* _DIRECTIONS FOR THIS TASK_: Copy out the lines of the data word for word, beginning with the line containing "Open the font name combo box" and continuing through the line containing "Action: (x=1860, y=162)".

Word and element location data
++++

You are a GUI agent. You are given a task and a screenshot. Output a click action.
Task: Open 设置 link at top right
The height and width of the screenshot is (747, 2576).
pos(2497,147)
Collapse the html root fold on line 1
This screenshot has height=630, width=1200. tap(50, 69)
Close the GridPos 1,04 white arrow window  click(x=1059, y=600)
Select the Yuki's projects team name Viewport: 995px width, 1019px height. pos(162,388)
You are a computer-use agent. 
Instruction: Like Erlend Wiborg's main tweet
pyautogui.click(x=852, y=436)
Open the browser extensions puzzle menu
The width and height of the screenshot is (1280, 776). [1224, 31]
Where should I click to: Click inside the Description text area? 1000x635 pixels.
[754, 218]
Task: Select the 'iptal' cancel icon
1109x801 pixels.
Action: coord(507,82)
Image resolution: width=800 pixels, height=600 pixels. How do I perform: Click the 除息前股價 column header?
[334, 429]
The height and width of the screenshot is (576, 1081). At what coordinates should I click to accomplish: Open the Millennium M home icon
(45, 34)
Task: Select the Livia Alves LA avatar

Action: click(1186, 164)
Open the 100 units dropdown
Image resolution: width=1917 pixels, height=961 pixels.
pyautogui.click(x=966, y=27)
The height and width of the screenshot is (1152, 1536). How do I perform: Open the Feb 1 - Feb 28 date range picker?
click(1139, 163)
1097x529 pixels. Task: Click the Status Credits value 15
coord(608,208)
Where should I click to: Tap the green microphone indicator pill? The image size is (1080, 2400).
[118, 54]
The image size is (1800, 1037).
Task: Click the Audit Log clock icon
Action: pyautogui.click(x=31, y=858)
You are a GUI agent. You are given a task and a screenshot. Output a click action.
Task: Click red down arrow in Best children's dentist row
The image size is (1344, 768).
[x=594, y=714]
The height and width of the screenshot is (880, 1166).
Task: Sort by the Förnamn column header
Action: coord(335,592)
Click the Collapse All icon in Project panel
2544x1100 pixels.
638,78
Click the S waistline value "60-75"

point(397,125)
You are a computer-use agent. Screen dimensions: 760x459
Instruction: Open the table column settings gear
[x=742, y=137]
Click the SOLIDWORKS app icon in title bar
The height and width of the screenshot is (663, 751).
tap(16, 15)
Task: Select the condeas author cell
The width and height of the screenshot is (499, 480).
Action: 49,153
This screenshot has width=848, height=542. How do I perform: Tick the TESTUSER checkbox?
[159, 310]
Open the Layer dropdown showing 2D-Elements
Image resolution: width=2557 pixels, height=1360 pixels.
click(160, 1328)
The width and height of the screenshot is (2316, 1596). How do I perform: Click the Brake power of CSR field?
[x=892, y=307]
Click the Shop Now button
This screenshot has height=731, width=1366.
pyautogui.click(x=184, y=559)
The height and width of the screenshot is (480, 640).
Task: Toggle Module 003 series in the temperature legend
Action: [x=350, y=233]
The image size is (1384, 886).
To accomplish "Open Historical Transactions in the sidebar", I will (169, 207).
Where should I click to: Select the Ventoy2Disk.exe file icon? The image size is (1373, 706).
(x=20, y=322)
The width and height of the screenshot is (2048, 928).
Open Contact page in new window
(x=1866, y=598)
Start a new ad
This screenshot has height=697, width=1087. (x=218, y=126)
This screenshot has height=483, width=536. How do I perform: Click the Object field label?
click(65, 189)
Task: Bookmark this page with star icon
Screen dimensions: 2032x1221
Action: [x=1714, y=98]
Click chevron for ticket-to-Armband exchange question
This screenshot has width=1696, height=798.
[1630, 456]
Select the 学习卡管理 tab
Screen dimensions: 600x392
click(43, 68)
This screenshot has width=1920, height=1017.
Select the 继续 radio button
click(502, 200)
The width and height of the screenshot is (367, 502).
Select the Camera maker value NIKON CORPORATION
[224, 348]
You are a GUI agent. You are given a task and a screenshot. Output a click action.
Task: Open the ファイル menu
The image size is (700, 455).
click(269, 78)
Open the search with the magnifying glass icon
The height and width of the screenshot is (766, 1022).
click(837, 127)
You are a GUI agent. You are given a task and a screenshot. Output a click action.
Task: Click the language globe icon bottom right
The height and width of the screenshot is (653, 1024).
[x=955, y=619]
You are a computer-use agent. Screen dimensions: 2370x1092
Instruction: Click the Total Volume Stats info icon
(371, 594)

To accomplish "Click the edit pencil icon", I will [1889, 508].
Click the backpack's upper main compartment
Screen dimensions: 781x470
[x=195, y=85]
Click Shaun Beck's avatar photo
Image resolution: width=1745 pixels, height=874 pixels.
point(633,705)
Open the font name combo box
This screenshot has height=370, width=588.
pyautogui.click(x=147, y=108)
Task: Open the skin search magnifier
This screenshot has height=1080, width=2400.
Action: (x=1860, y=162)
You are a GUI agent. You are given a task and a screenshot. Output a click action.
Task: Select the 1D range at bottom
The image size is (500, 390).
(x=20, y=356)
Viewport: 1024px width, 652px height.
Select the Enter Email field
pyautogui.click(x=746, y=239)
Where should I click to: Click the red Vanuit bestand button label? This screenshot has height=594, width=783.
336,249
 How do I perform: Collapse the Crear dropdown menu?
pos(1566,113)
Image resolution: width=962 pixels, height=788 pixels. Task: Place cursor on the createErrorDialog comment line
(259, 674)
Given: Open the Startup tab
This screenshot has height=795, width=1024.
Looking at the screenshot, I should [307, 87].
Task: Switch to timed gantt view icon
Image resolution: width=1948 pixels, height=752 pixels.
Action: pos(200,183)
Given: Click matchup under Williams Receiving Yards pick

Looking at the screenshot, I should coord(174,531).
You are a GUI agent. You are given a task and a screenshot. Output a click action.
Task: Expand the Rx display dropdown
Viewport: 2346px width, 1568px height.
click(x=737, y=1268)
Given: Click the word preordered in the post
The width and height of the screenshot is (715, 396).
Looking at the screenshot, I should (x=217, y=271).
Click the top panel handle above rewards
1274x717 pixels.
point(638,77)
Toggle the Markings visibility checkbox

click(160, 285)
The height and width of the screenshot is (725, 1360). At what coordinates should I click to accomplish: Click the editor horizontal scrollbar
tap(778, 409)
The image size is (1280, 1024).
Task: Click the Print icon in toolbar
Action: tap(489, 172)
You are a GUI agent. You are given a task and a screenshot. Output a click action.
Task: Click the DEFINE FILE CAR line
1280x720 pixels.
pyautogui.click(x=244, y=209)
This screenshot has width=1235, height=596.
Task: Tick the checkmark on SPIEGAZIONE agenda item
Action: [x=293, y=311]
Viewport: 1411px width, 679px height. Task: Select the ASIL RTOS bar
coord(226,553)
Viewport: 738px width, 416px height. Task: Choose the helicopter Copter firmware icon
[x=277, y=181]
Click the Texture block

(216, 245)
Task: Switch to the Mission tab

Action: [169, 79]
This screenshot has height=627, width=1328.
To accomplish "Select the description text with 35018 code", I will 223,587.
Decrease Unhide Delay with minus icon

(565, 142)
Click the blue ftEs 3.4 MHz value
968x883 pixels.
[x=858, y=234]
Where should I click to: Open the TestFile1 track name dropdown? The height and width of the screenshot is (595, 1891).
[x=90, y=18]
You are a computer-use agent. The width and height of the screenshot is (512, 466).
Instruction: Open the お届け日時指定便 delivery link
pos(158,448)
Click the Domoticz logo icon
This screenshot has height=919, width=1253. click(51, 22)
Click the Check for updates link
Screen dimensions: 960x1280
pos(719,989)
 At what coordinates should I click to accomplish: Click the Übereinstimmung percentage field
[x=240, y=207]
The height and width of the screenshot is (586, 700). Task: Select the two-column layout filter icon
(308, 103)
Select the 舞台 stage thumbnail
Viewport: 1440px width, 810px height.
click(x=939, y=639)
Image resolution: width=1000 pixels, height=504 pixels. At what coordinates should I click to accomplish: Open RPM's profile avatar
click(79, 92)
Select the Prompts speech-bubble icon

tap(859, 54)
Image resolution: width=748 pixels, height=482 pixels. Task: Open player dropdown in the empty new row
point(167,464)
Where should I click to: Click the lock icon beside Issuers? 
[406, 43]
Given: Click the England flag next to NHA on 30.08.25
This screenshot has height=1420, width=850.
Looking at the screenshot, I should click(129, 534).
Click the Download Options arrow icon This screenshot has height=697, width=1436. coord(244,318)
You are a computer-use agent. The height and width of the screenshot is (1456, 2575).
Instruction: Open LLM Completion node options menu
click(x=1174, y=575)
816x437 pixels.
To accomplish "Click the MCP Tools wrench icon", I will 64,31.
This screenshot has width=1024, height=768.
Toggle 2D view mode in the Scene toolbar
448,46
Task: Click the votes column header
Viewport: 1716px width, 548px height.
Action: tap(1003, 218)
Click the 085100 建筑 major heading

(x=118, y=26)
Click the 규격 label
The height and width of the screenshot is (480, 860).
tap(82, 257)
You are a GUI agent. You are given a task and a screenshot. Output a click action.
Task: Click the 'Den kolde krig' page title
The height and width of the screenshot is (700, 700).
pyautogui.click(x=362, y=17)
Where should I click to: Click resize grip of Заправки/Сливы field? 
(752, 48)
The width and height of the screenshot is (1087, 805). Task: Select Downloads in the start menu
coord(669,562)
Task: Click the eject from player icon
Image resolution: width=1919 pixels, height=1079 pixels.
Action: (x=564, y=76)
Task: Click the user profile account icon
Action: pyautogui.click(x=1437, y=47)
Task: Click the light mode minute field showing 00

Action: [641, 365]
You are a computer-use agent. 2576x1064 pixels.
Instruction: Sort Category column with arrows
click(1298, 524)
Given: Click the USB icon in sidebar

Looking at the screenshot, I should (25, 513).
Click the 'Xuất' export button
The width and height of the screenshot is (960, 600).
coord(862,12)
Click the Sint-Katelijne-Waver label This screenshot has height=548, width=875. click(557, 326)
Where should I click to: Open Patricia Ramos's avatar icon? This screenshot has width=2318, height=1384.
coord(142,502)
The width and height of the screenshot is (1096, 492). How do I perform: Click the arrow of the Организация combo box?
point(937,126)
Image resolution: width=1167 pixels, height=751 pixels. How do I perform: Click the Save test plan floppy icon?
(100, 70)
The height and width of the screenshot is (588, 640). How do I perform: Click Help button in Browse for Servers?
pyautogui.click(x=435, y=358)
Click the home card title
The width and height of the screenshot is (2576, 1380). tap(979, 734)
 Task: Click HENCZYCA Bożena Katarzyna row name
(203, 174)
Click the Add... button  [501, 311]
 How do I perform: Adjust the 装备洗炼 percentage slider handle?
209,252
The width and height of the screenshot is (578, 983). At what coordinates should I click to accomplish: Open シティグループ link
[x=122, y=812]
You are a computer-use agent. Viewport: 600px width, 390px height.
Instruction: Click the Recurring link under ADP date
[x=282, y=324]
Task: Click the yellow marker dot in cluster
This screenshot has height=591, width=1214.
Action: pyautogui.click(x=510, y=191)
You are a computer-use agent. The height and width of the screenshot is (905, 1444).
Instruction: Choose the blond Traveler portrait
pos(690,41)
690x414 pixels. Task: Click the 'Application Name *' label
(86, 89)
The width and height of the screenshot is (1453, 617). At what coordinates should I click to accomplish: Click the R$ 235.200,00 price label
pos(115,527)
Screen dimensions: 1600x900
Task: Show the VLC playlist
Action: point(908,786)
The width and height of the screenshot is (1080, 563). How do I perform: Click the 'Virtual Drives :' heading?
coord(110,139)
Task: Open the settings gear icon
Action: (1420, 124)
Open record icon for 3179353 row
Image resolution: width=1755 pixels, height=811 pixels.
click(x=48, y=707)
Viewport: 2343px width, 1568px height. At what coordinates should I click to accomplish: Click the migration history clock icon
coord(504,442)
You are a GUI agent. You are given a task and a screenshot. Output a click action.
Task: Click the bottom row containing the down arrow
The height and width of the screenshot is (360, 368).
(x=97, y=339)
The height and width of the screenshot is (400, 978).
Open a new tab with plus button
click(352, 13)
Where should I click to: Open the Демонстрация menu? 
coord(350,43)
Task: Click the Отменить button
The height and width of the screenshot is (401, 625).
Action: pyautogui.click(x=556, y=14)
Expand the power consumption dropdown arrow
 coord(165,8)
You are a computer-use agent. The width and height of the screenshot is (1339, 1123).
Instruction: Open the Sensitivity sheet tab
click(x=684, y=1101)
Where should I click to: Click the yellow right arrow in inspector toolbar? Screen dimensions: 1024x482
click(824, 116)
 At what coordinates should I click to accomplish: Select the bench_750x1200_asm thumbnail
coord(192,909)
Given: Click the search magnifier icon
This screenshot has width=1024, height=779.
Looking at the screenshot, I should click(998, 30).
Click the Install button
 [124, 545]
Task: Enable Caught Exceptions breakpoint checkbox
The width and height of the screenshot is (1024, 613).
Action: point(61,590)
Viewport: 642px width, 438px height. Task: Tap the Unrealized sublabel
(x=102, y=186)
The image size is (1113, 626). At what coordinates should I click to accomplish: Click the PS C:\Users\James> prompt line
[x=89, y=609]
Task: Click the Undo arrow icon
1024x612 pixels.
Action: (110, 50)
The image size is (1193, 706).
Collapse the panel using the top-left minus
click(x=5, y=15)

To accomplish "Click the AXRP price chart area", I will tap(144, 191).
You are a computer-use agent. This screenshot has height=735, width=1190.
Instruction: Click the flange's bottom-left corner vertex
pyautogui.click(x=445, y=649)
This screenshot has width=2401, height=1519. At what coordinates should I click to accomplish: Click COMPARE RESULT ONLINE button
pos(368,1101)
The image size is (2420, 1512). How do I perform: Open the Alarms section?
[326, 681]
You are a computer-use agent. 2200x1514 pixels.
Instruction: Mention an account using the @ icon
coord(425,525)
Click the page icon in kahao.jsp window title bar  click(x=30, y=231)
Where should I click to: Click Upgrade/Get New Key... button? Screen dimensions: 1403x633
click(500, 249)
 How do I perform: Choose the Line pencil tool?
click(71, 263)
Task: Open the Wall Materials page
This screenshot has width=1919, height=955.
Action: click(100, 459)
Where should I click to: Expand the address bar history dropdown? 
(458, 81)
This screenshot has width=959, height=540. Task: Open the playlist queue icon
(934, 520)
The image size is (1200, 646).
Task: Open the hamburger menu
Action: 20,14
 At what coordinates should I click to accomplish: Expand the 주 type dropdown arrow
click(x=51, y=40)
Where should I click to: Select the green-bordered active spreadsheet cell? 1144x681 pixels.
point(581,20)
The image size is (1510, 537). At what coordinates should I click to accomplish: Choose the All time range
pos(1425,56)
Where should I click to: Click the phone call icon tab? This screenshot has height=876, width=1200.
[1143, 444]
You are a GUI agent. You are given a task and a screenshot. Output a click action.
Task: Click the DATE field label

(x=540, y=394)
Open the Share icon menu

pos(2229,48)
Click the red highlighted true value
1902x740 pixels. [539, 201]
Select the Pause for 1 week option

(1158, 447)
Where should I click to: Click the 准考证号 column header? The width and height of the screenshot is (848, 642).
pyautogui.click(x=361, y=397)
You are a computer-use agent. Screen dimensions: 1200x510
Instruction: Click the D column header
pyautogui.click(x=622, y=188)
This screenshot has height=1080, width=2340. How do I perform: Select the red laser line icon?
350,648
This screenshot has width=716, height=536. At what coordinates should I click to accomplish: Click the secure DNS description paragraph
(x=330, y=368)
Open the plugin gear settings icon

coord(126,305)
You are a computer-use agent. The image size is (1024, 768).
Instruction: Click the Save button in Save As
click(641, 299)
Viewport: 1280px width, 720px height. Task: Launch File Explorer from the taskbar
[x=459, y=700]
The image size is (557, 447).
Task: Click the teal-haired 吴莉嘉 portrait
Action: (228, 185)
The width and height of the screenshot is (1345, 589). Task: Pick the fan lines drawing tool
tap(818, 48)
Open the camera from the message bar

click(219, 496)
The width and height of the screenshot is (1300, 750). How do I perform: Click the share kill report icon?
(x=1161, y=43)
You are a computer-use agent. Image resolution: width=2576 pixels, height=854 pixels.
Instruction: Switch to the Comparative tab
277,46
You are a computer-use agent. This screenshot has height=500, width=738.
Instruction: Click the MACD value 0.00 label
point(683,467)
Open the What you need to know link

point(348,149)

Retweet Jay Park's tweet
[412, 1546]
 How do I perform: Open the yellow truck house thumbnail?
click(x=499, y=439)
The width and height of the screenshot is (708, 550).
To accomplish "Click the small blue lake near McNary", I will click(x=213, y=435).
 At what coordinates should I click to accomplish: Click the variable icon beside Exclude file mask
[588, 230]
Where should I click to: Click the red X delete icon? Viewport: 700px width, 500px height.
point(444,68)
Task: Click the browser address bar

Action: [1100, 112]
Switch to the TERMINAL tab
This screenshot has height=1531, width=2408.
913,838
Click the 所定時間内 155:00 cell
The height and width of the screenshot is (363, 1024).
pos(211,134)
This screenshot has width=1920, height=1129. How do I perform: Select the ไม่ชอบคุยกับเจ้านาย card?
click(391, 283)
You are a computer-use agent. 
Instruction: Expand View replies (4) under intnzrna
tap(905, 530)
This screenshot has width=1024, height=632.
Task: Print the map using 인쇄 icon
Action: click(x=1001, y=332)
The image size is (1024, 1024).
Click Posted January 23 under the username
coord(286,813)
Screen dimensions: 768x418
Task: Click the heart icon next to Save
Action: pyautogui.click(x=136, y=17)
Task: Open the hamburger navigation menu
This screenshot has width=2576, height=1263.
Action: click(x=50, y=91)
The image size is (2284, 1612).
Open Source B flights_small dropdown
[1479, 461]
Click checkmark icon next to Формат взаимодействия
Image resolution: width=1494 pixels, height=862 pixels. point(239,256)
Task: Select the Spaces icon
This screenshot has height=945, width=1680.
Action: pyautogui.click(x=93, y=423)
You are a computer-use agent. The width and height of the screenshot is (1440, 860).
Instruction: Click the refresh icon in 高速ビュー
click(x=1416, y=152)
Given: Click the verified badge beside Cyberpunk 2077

++++

* _TASK ANSWER_:
Open the font name combo box
This screenshot has height=370, width=588.
pyautogui.click(x=147, y=108)
Task: Open the skin search magnifier
This screenshot has height=1080, width=2400.
Action: (x=1860, y=162)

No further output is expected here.